DESCRIPTION OF THE TASK - With the records below as your source, retype each line exactly from the top down to the line that contains "Task: Open Enabled APIs & services page", and include that line.

DATA FOR THIS TASK -

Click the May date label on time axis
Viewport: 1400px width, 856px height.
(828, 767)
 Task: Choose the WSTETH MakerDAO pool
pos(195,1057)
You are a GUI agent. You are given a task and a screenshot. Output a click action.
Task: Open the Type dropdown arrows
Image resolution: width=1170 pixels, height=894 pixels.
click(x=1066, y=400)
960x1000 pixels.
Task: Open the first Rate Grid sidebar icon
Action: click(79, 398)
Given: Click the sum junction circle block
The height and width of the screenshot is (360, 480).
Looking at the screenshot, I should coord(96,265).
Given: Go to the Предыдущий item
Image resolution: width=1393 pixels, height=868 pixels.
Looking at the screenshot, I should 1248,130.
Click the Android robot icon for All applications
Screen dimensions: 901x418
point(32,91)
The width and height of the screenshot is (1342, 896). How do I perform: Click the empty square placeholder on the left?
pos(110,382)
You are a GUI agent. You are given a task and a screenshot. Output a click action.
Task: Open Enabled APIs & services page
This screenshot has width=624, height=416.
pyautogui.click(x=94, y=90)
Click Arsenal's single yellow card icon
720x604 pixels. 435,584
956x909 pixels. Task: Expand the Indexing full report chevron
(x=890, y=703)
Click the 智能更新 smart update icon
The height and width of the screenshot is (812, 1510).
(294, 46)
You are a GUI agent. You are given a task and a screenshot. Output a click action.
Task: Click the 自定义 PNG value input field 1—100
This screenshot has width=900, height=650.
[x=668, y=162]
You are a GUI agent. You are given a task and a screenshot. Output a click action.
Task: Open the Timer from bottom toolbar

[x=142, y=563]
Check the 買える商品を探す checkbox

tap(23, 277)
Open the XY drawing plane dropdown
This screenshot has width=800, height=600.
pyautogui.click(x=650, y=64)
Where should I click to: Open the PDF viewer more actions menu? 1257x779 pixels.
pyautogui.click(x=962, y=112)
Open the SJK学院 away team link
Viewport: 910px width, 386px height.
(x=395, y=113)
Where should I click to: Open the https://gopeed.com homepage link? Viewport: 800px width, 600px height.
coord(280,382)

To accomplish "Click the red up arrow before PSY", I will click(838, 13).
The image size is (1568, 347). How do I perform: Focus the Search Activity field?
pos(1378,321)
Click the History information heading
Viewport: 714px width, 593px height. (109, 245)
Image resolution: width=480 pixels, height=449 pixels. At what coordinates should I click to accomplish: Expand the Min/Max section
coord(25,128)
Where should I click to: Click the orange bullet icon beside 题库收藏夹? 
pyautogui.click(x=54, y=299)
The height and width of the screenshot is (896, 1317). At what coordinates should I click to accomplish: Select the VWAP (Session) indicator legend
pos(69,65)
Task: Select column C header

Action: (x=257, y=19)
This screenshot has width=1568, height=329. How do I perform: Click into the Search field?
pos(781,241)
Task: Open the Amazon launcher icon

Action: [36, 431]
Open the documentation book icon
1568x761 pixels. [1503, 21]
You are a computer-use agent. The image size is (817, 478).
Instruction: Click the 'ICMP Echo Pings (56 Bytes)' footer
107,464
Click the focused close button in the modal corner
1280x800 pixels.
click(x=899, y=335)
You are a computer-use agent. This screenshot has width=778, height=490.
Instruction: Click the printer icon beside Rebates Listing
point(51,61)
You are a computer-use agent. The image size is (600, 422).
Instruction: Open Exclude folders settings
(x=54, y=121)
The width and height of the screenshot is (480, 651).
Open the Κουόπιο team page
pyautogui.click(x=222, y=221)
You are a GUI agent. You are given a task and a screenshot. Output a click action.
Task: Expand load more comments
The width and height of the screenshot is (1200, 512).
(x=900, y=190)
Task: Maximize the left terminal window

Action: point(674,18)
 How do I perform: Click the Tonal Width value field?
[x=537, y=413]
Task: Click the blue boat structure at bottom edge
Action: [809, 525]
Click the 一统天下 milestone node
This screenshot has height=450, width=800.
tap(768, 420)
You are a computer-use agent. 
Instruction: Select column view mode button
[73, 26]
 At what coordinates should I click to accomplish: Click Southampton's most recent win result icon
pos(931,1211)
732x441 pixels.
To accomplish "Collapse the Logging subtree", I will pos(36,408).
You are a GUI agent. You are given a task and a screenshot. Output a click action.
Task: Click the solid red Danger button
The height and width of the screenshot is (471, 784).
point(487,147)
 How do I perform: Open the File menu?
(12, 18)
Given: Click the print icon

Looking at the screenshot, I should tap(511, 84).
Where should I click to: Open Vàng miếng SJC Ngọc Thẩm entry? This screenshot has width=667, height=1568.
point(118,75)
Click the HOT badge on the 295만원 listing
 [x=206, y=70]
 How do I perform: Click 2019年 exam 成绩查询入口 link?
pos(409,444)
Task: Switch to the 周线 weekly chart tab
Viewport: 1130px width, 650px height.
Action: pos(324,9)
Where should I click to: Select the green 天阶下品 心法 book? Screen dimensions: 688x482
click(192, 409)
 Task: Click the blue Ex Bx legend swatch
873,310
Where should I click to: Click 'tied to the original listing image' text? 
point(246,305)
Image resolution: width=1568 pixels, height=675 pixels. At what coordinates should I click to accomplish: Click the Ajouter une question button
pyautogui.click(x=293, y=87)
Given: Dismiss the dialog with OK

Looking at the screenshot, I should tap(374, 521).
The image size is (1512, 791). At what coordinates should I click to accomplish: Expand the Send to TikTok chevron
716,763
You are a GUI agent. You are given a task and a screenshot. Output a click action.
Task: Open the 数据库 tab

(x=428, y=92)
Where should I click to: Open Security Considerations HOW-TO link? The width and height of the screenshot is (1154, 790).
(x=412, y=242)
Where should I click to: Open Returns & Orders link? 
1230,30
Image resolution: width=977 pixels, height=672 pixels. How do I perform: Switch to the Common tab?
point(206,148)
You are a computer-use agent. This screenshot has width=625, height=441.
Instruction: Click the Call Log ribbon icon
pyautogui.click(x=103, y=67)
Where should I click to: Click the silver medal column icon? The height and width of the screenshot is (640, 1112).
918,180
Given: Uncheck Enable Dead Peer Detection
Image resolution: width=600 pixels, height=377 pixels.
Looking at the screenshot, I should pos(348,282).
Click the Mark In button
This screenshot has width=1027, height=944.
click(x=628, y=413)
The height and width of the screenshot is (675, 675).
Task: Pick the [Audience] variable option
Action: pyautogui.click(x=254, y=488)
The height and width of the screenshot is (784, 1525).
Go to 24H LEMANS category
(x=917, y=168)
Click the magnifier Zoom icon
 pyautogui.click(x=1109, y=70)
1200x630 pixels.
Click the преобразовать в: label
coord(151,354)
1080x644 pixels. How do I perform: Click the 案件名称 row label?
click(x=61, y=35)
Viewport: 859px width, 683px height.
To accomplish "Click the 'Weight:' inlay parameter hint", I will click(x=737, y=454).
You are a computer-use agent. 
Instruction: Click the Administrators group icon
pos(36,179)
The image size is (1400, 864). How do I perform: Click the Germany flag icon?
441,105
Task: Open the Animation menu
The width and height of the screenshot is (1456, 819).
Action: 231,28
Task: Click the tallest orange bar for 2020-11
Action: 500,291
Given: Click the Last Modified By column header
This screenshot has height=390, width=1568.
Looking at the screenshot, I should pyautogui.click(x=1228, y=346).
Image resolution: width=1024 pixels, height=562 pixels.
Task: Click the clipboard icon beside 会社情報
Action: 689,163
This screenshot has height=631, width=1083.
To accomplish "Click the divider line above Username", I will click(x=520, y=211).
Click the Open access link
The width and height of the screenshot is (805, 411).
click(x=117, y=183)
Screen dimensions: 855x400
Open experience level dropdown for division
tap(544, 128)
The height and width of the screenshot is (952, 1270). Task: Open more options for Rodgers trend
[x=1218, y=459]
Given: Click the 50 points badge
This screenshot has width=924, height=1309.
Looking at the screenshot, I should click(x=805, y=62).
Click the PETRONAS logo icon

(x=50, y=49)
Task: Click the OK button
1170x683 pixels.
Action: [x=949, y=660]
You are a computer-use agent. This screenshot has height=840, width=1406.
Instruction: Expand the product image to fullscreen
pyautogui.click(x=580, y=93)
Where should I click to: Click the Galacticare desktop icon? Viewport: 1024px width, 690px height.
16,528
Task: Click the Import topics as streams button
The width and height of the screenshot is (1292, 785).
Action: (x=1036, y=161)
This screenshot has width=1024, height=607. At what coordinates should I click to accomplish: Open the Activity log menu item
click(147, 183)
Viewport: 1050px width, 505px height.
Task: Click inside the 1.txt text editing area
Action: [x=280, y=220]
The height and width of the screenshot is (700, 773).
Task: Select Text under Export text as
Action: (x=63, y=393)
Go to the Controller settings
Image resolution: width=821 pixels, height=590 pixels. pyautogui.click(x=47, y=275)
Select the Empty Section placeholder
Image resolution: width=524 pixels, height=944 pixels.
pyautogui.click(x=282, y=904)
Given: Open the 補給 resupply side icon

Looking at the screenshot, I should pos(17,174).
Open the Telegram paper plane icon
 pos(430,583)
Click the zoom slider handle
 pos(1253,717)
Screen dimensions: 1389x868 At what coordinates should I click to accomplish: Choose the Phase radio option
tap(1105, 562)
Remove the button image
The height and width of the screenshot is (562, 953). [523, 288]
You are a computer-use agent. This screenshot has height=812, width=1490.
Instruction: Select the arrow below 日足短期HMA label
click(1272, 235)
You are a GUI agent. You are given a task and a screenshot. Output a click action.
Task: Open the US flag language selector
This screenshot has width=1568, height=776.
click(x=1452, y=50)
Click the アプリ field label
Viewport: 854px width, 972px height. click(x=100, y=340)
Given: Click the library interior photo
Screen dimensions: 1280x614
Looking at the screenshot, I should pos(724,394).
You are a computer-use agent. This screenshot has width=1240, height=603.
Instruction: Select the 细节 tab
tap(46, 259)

WRITTEN ANSWER -
Click the May date label on time axis
Viewport: 1400px width, 856px height.
(828, 767)
 Task: Choose the WSTETH MakerDAO pool
pos(195,1057)
You are a GUI agent. You are given a task and a screenshot. Output a click action.
Task: Open the Type dropdown arrows
Image resolution: width=1170 pixels, height=894 pixels.
click(x=1066, y=400)
960x1000 pixels.
Task: Open the first Rate Grid sidebar icon
Action: click(79, 398)
Given: Click the sum junction circle block
The height and width of the screenshot is (360, 480).
Looking at the screenshot, I should coord(96,265).
Given: Go to the Предыдущий item
Image resolution: width=1393 pixels, height=868 pixels.
Looking at the screenshot, I should 1248,130.
Click the Android robot icon for All applications
Screen dimensions: 901x418
point(32,91)
The width and height of the screenshot is (1342, 896). How do I perform: Click the empty square placeholder on the left?
pos(110,382)
You are a GUI agent. You are given a task and a screenshot. Output a click action.
Task: Open Enabled APIs & services page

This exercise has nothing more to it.